[Extrait de page]:
◇ ◇ ◇ ◇
De Jean-Baptiste Durand (2023)
Avec Anthony Bajon : Dog, Raphaël Quenard : Mirales, Galatéa Bellugi : Elsa, Dominique Reymond : Christiane, la mère de Mirales, Bernard Blancan : Bernard, Nathan Le Graciet : Paco , Mélanie Martinez : Charlotte, Mike Reilles : Dimitri, Mathieu Amilien : Enzo , Evelina Pitti : Madame Dufour , Kader Bouallaga : Ali , Marysole Fertard : Sonia, la copine de Dimitri
Festival Premiers Plans d'Angers 2023 : Prix du public
Festival La Ciotat Berceau du cinéma 2023 : Lumière d'or et double prix d'interprétation masculine pour Raphaël Quenard et Anthony Bajon
Festival de Cabourg 2023 : Swann d'or du meilleur premier film et Swann d'or de la révélation masculine pour Raphaël Quenard
Prix Pierre Chevalier 2023 pour le réalisateur Jean-Baptiste Durand et la productrice Anaïs Bertrand
Dog, le taiseux, et Mirales, le flamboyant, sont deux amis de longue date âgés d'une vingtaine d'années. Ils passent la plupart de leur temps ensemble et font les quatre cents coups dans leur village du sud de la France. Ils ne se cachent rien, leur amitié semblant plus forte que tout. Jusqu'au jour où Elsa s'installe dans le bourg le temps de l'été. La jeune fille tombe très vite sous le charme de Dog. Le jeune homme passe de plus en plus de temps avec elle, ce qui a pour conséquence de faire vaciller son amitié avec Mirales. Ce dernier éprouve de la jalousie et ne supporte pas d'être le témoin de cette histoire d'amour...
Dans le groupe de désœuvrés qui s’adonnent à des (petits) trafics, se détache le duo. Dog et Mirales. Leur relation? à la fois dyadique et hiérarchique dont Dog est le subordonné (et le jeu tout en retenue d’Anthony Bajon est exemplaire ) Raphaël Quenard qui interprète Mirales a cette audace qui lui sied, de proférer maximes et aphorismes, de citer Montaigne dans un langage soutenu avec la mélodie de la rue (on a beau savoir que le « chien de la casse » désigne en argot un « être vindicatif ou agressif dont les fins justifient les moyens employés on ne peut qu’être séduit par une étonnante singularité, un phrasé et une faconde quasi naturel.les.
◇ ◇ ◇ ◇
[Jeu de données]:
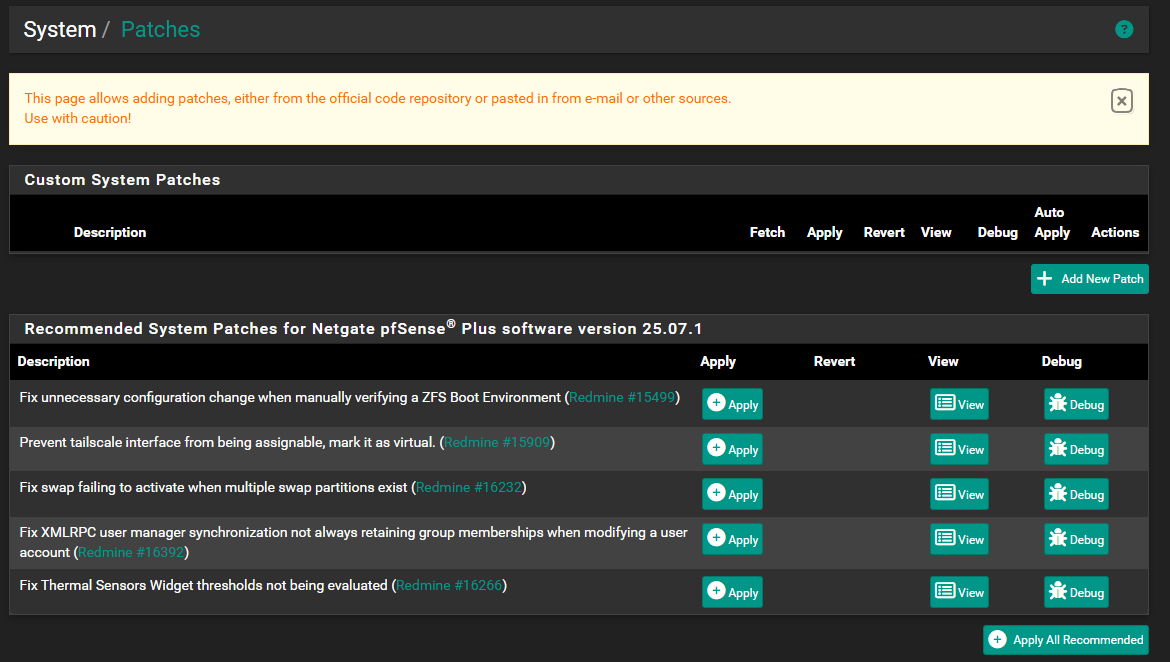Debug the swap partitions fix patch
The image size is (1170, 662).
click(1076, 494)
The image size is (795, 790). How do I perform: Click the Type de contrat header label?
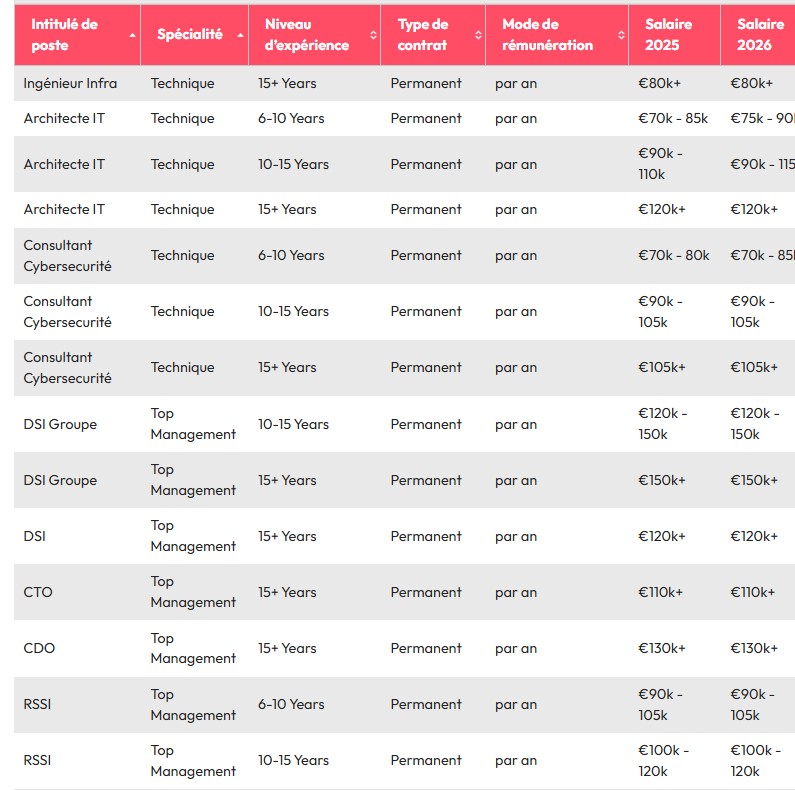423,35
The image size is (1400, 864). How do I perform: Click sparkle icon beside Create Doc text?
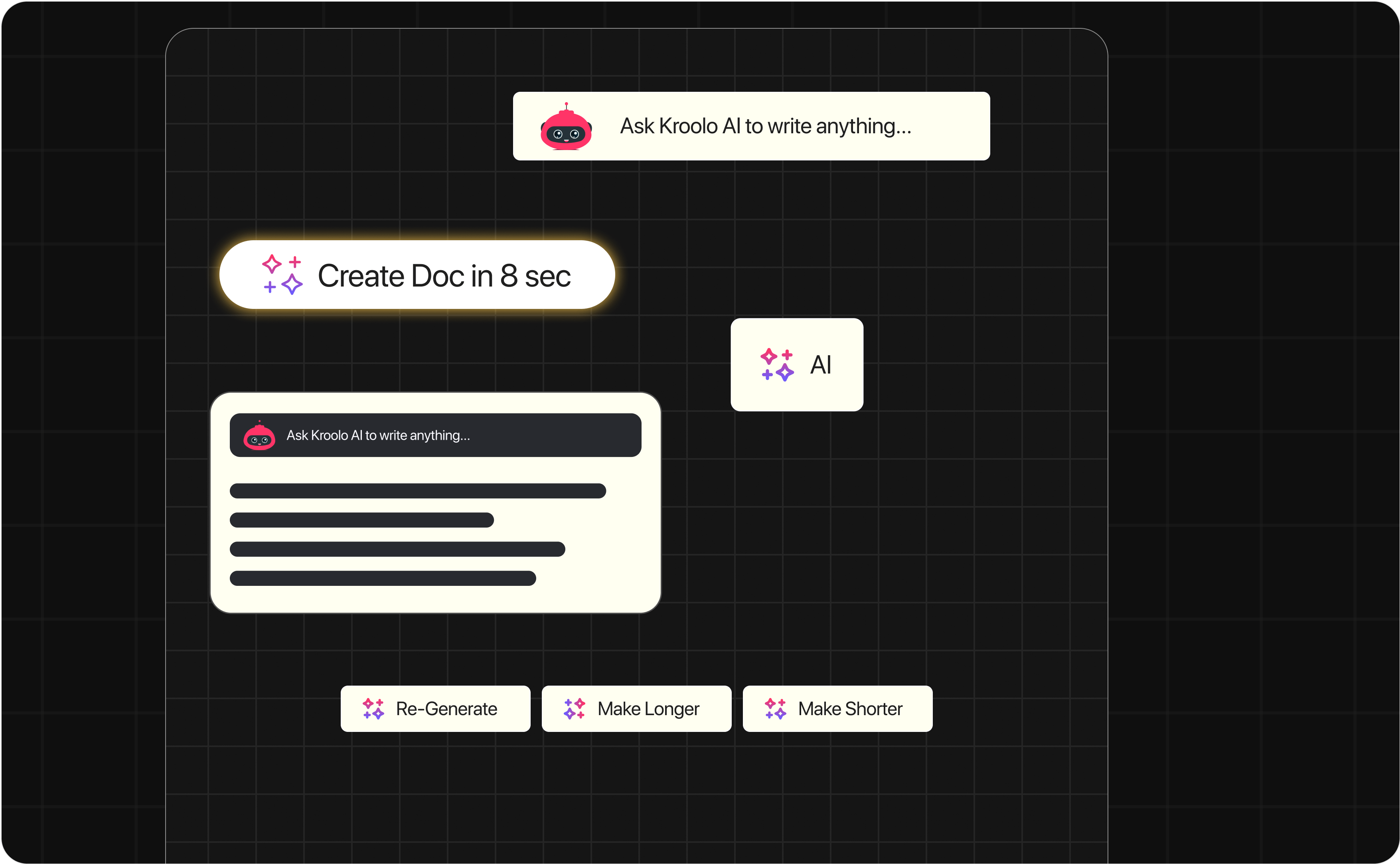[x=282, y=275]

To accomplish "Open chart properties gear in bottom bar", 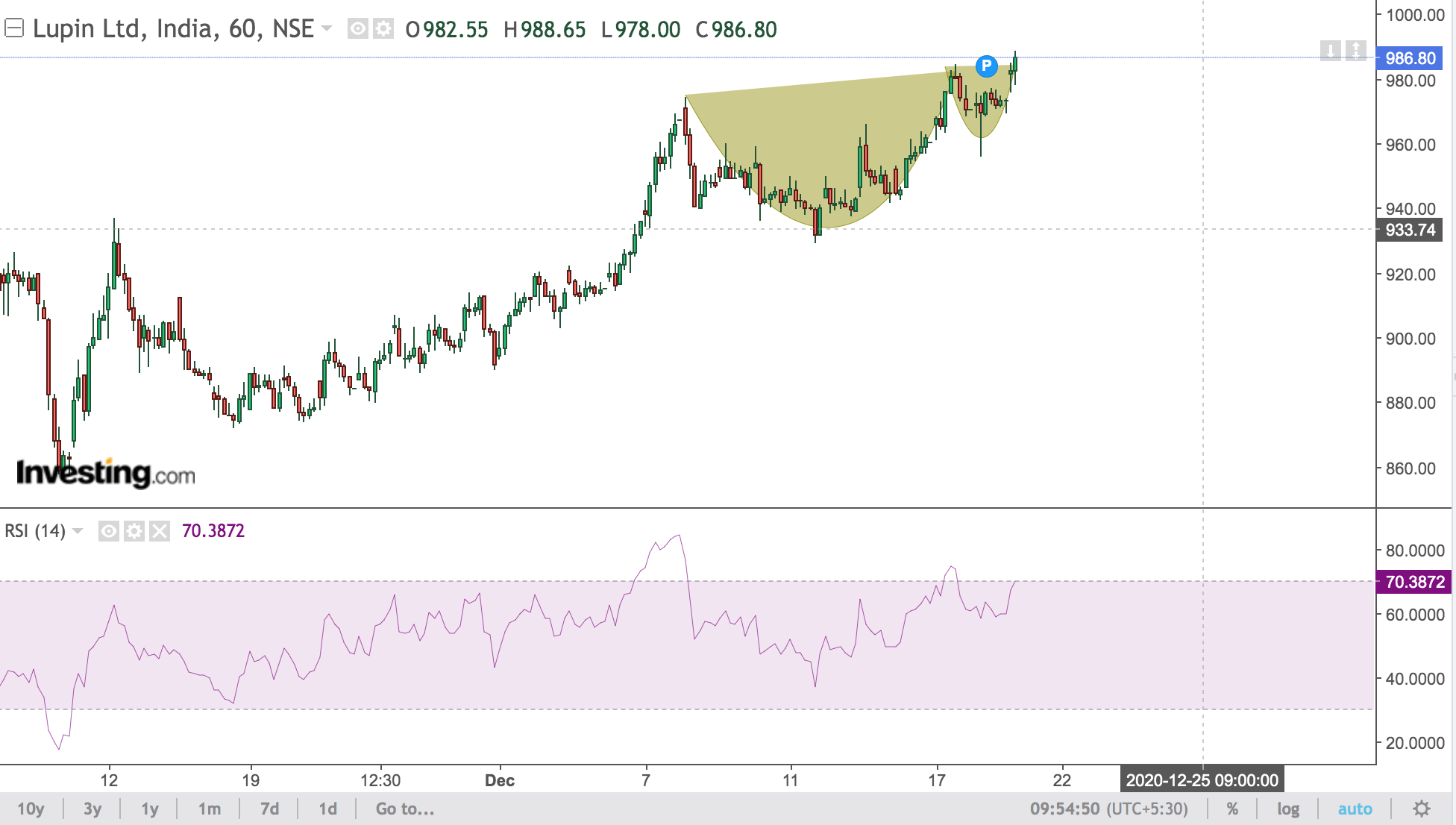I will (1422, 809).
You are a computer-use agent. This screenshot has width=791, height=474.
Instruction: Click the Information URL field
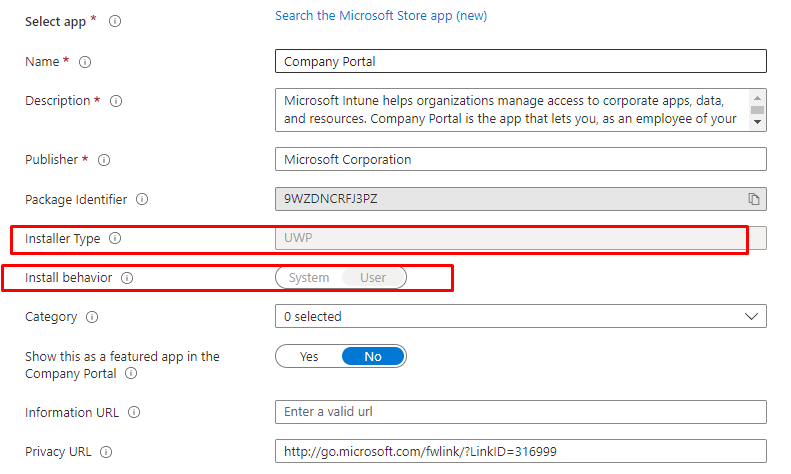[521, 412]
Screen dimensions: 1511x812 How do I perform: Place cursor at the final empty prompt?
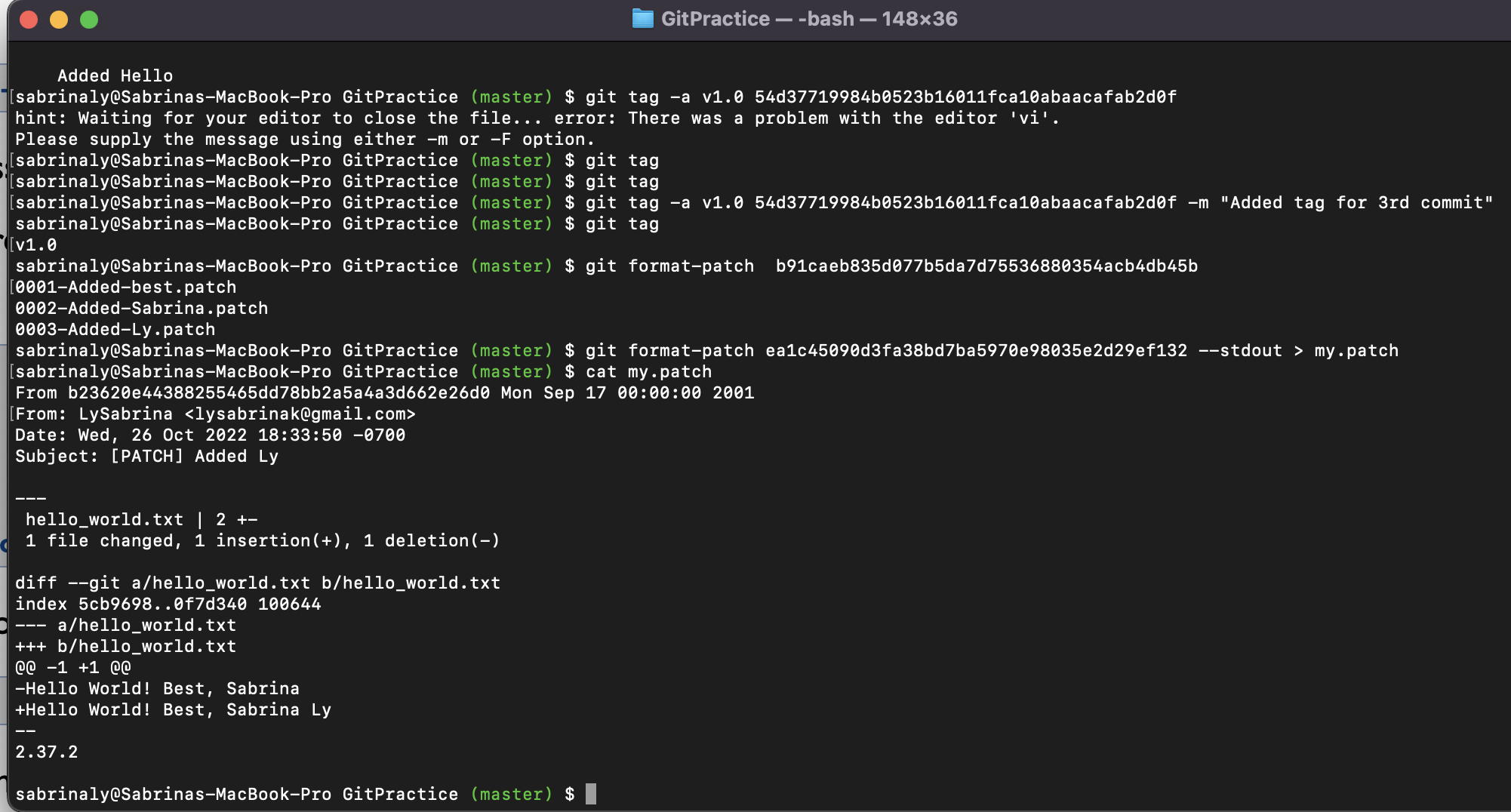[591, 794]
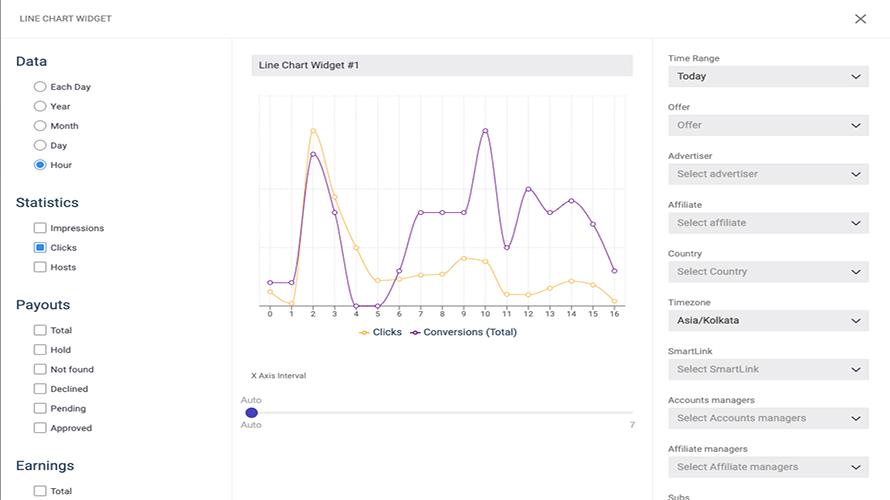
Task: Open the Select SmartLink dropdown
Action: click(x=767, y=370)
◇ ◇ ◇ ◇
[Consigne]: Expliquez, s'il vous plaît, en une à trois phrases et d'après l'extrait de page, pourquoi l'amitié entre Dog et Mirales se met à vaciller.

[Solution]: Elsa s'installe au bourg pour l'été et tombe sous le charme de Dog, qui passe de plus en plus de temps avec elle. Cela fait vaciller son amitié avec Mirales, qui éprouve de la jalousie et ne supporte pas d'être le témoin de cette histoire d'amour.